**SELECTED PASSAGE**
========

Improving Cross-validation Based Classifier ... - Semantic Scholar

Report 4 Downloads 35 Views
Improving Cross-validation Based Classifier Selection using Meta-Learning Jesse H. Krijthe Delft University of Technology [email protected]

Tin Kam Ho Bell Laboratories, Alcatel-Lucent [email protected]

Marco Loog Delft University of Technology [email protected]

Abstract In this paper we compare classifier selection using cross-validation with meta-learning, using as metafeatures both the cross-validation errors and other measures characterizing the data. Through simulation experiments we demonstrate situations where metalearning offers better classifier selections than ordinary cross-validation. The results provide some evidence to support meta-learning not just as a more time efficient classifier selection technique than cross-validation, but potentially as more accurate. It also provides support for the usefulness of data complexity estimates as metafeatures for classifier selection.

========

**Word and item position data**
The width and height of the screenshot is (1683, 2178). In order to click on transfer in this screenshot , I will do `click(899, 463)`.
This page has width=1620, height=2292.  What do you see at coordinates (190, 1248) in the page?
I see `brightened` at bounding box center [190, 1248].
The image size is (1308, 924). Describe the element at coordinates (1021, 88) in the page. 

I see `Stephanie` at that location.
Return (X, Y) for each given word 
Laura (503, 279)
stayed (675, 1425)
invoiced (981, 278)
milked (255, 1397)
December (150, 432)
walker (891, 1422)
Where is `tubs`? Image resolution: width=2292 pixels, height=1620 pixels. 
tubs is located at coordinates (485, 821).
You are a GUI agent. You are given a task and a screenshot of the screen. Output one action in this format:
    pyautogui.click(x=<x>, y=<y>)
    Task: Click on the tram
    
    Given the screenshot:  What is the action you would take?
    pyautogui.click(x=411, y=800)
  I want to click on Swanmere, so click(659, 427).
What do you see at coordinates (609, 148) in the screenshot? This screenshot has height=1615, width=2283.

========

Edit the page on cross-validation based classifier selection, starting with "Tin Kam Ho Bell" and going on through "for classifier selection.". Replace "simulation experiments" with "numerical experiments".

**EXERCISE SOLUTION**
Tin Kam Ho Bell Laboratories, Alcatel-Lucent [email protected]

Marco Loog Delft University of Technology [email protected]

Abstract In this paper we compare classifier selection using cross-validation with meta-learning, using as metafeatures both the cross-validation errors and other measures characterizing the data. Through numerical experiments we demonstrate situations where metalearning offers better classifier selections than ordinary cross-validation. The results provide some evidence to support meta-learning not just as a more time efficient classifier selection technique than cross-validation, but potentially as more accurate. It also provides support for the usefulness of data complexity estimates as metafeatures for classifier selection.